- Problem description: Please set out each line below exactly as it stands, without the images.
Data for the task Start Marker
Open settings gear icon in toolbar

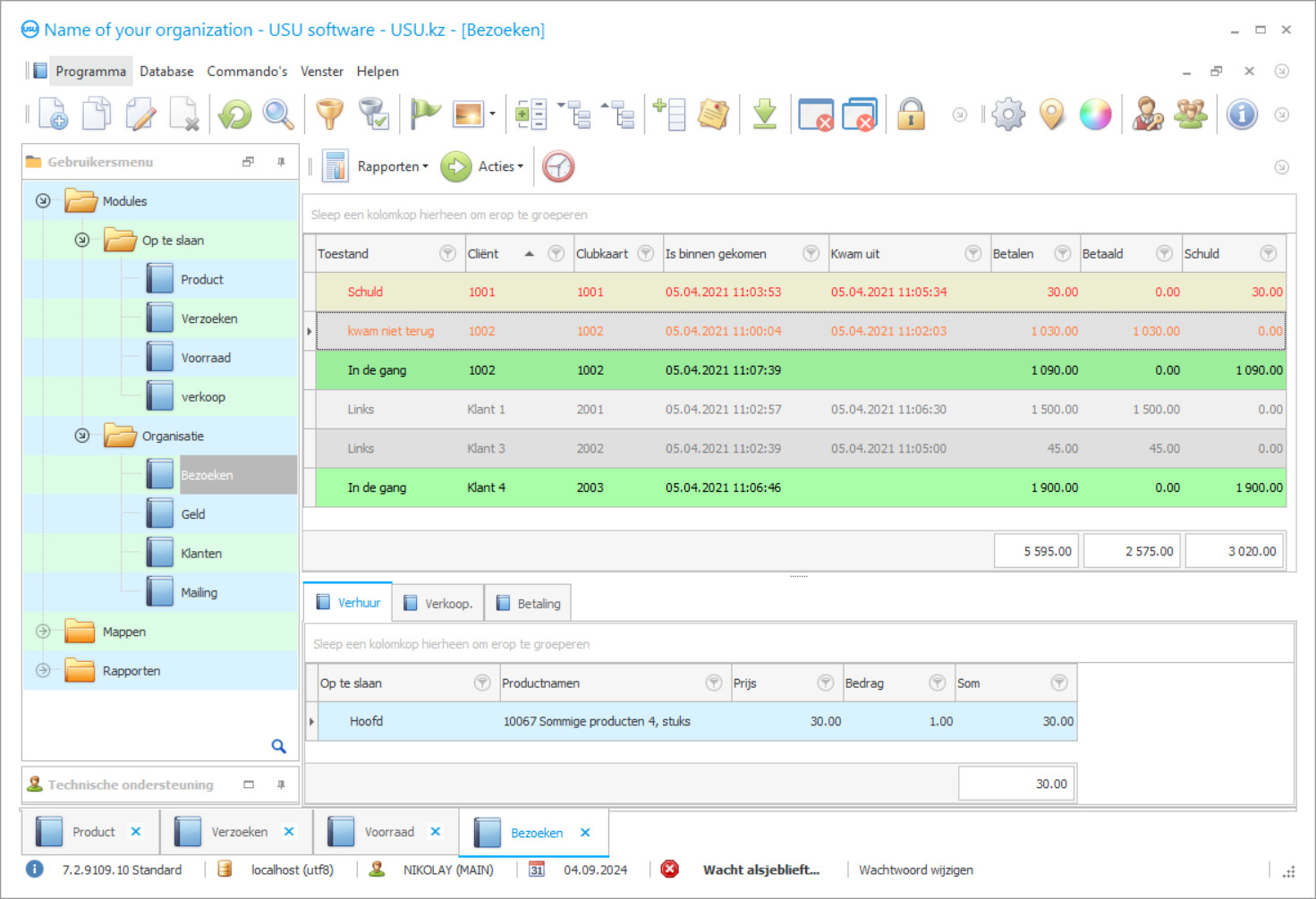(x=1008, y=114)
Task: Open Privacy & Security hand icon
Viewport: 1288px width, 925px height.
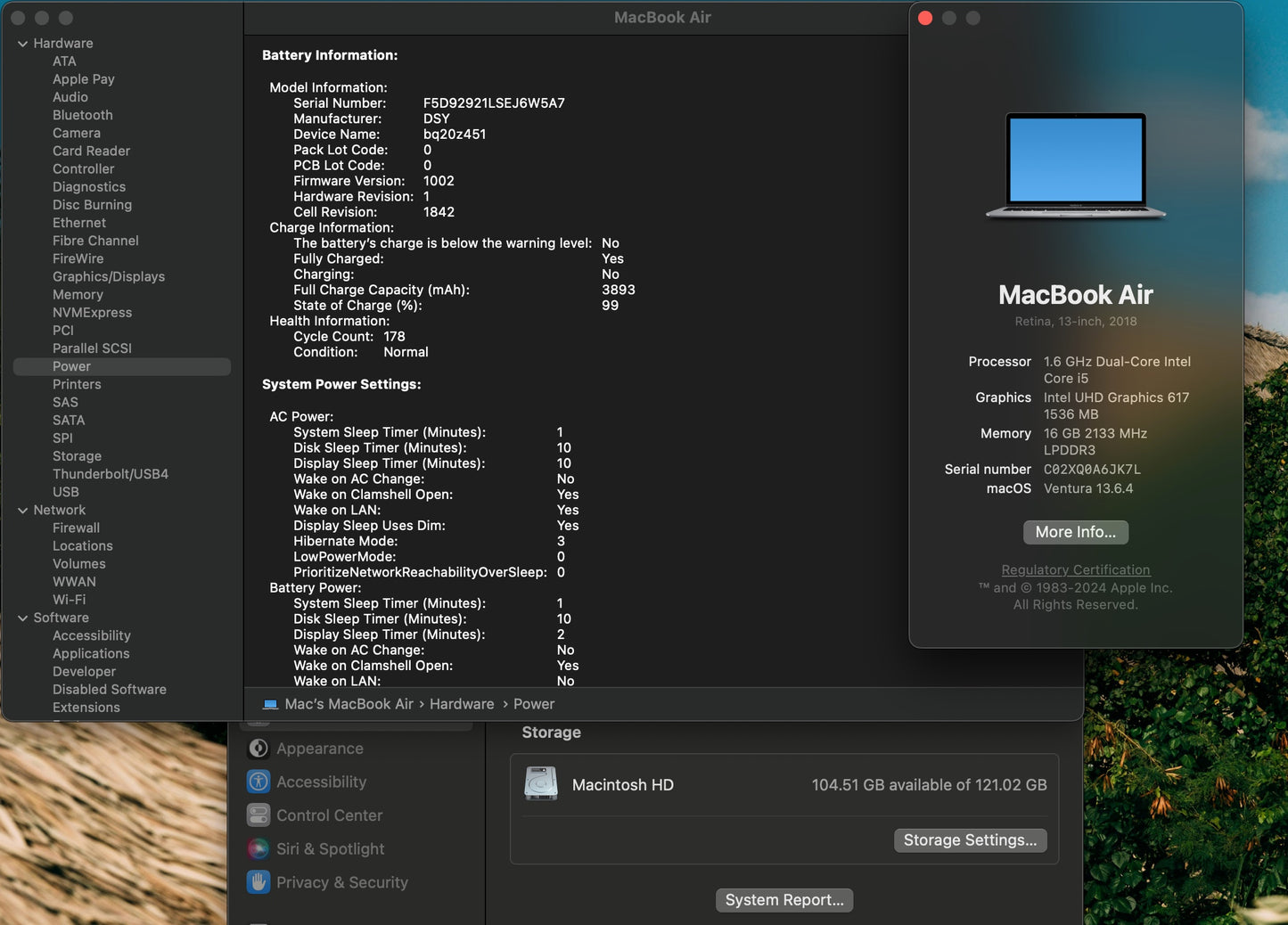Action: click(x=258, y=882)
Data for the task End Marker
- Answer space:
Open settings gear icon in toolbar

(x=1008, y=114)
Task: Open Privacy & Security hand icon
Viewport: 1288px width, 925px height.
Action: click(x=258, y=882)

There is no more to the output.